GOAL
Count the lines in the material below that contain the string "coordinates". Reply with that number alone.
## BEGIN
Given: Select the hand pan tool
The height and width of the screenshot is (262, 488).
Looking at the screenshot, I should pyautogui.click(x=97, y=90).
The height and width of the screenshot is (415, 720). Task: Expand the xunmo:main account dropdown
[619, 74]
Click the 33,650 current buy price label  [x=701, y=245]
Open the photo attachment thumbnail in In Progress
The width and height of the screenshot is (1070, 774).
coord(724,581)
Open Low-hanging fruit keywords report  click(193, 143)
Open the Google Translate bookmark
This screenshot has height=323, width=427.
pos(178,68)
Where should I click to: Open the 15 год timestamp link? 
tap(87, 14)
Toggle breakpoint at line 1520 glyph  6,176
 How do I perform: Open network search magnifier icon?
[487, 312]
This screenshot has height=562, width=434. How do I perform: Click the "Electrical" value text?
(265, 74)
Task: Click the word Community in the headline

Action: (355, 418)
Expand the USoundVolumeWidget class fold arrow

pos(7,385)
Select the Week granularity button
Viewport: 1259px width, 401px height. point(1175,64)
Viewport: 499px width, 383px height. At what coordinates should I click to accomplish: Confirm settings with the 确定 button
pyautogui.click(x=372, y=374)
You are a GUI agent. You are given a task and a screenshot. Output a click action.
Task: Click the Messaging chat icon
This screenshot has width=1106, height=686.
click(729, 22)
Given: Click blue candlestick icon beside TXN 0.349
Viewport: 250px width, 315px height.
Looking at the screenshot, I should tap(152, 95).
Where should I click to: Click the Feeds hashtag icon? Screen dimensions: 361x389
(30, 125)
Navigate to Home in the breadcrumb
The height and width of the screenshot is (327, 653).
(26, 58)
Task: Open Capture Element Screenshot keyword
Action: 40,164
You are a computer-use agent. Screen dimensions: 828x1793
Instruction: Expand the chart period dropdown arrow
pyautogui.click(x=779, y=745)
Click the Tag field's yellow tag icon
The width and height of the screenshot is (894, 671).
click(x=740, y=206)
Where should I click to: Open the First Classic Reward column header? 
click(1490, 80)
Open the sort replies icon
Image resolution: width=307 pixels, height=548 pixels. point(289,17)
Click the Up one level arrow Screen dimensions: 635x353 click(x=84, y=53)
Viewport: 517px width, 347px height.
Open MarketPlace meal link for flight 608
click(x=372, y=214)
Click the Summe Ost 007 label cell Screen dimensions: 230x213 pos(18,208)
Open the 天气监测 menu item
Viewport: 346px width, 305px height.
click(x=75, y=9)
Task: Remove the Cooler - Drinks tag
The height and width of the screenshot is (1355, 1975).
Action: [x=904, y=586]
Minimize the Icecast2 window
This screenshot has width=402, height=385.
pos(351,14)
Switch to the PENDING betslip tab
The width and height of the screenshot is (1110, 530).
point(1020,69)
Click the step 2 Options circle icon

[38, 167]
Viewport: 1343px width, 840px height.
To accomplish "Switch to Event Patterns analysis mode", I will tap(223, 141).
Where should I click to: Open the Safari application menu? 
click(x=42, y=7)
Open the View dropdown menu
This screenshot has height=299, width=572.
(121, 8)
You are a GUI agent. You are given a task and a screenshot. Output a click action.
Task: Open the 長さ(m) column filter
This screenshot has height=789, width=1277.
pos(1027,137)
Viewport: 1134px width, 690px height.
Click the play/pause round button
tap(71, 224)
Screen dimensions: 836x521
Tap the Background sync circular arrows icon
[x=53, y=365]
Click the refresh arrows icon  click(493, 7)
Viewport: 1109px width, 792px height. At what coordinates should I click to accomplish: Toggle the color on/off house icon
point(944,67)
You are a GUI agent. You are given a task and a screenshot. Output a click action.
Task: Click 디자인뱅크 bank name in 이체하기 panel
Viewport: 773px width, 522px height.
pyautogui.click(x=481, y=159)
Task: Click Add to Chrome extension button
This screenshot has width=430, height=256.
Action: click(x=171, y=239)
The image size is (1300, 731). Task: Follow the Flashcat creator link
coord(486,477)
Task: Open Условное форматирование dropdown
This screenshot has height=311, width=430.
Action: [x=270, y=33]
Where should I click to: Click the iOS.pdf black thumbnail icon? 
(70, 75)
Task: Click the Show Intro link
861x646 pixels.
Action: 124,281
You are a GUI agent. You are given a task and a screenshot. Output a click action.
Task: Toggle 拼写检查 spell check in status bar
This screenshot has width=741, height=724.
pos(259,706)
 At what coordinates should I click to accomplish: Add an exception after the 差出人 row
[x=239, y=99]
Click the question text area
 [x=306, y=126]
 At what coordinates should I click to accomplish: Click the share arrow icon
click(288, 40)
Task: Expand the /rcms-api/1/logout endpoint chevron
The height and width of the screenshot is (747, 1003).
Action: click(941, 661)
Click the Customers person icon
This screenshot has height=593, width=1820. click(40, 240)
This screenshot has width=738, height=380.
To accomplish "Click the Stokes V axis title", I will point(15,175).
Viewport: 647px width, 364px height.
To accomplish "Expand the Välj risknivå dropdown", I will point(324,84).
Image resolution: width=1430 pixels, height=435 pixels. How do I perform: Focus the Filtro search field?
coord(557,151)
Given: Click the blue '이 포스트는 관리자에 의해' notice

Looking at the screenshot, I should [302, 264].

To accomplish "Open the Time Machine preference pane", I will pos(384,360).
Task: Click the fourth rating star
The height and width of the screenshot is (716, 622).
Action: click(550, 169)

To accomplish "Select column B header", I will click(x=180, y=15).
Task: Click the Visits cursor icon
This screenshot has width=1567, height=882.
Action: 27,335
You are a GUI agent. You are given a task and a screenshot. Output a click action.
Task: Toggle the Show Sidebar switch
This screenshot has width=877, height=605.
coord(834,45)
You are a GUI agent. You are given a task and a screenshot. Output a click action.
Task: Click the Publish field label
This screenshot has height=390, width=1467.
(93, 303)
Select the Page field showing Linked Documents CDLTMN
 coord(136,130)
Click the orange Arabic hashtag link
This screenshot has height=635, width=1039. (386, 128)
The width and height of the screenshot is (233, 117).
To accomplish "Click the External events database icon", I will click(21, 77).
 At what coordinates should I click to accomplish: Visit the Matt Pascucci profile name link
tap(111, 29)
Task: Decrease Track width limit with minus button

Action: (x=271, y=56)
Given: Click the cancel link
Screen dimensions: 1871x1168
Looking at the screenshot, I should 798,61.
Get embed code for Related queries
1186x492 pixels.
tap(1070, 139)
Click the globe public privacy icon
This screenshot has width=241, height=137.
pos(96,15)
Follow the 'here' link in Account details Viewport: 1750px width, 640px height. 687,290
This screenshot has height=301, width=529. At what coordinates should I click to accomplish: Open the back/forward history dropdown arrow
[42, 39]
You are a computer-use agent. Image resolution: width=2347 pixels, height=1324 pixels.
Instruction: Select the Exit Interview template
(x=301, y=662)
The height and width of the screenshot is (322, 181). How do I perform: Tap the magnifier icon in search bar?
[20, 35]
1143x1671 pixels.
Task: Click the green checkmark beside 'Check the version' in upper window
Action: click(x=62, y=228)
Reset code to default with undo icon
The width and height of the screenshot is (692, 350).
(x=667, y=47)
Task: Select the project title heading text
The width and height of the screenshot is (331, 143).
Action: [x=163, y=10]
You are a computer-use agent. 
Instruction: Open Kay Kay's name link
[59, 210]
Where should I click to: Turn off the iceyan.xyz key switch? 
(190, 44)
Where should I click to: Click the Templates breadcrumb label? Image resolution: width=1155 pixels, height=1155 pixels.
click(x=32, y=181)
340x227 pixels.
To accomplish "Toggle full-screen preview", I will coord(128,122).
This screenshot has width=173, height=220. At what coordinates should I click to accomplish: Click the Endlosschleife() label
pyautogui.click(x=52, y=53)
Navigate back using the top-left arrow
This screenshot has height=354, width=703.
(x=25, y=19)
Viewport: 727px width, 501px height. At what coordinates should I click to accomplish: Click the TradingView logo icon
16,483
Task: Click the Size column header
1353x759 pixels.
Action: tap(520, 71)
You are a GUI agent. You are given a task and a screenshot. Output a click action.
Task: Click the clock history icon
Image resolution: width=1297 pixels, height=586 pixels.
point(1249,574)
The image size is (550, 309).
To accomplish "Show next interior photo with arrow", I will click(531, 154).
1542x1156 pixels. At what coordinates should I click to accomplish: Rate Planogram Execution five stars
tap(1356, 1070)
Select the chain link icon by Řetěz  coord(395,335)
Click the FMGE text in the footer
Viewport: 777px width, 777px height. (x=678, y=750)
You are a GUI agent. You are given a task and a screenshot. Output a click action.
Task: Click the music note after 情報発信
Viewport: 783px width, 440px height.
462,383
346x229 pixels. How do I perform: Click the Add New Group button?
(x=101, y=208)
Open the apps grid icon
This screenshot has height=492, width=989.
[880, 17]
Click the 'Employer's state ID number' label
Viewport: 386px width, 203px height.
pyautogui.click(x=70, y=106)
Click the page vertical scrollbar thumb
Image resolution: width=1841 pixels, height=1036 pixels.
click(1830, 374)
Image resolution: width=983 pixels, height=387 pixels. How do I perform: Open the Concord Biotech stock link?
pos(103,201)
## END
OUTPUT OF THE EXERCISE
9